**REQUEST**.
Rewrite everything from "Click the PUMP" down to "point(422,18)" with "playlist" changed to "album" and nothing else altered.

---------------

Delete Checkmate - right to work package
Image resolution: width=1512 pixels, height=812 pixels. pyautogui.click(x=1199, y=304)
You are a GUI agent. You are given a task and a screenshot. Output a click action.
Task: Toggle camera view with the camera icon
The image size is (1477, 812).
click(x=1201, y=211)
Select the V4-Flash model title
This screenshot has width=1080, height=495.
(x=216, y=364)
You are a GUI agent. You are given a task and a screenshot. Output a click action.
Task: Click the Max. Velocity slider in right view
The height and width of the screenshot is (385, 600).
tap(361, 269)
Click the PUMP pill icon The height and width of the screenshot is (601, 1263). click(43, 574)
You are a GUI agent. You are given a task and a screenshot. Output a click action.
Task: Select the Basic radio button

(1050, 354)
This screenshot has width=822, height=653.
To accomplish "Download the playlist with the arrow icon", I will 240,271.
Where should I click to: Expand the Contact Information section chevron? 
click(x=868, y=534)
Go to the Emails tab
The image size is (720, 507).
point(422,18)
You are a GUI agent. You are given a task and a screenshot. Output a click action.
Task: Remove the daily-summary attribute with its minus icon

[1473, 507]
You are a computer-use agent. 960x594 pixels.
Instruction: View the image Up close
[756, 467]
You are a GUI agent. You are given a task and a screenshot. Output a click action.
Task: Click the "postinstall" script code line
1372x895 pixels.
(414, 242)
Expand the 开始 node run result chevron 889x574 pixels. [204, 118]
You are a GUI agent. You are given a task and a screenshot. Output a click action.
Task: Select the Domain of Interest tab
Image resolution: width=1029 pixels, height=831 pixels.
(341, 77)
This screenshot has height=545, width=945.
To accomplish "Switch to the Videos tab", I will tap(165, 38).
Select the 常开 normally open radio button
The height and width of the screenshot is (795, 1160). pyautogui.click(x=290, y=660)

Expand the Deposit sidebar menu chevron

---------------

**RESULT FOR THIS TASK**.
Click the PUMP pill icon The height and width of the screenshot is (601, 1263). click(43, 574)
You are a GUI agent. You are given a task and a screenshot. Output a click action.
Task: Select the Basic radio button

(1050, 354)
This screenshot has width=822, height=653.
To accomplish "Download the album with the arrow icon", I will 240,271.
Where should I click to: Expand the Contact Information section chevron? 
click(x=868, y=534)
Go to the Emails tab
The image size is (720, 507).
point(422,18)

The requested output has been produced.